§ Directions for this task
Please report every line from the material that contains the word "blue".

§ Dataset content
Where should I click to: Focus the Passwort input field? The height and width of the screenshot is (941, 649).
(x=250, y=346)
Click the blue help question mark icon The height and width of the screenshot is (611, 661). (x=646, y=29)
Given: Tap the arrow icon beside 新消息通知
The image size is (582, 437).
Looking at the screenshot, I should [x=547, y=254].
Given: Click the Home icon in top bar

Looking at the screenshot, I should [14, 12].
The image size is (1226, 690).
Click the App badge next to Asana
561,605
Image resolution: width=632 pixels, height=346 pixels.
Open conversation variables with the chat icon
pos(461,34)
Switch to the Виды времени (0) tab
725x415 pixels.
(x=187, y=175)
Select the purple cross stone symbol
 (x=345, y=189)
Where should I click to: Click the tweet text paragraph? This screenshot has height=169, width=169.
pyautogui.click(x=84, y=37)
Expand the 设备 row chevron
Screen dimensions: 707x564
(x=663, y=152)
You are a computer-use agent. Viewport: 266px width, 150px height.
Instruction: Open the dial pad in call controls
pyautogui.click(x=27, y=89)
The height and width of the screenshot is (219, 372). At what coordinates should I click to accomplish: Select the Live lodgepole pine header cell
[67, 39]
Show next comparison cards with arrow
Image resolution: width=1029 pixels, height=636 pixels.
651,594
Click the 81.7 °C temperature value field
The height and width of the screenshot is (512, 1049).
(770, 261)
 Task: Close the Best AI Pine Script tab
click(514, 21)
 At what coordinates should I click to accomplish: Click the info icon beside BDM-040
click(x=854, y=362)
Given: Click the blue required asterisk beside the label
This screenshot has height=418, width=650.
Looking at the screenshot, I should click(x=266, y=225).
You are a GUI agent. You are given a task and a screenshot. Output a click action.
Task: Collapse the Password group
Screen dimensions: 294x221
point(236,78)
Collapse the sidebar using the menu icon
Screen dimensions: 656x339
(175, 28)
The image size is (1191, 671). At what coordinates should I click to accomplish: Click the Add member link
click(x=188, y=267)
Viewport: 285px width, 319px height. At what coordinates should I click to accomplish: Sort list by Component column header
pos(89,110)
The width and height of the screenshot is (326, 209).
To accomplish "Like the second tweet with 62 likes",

§ Expected output
Click the blue help question mark icon The height and width of the screenshot is (611, 661). (x=646, y=29)
Given: Click the blue required asterisk beside the label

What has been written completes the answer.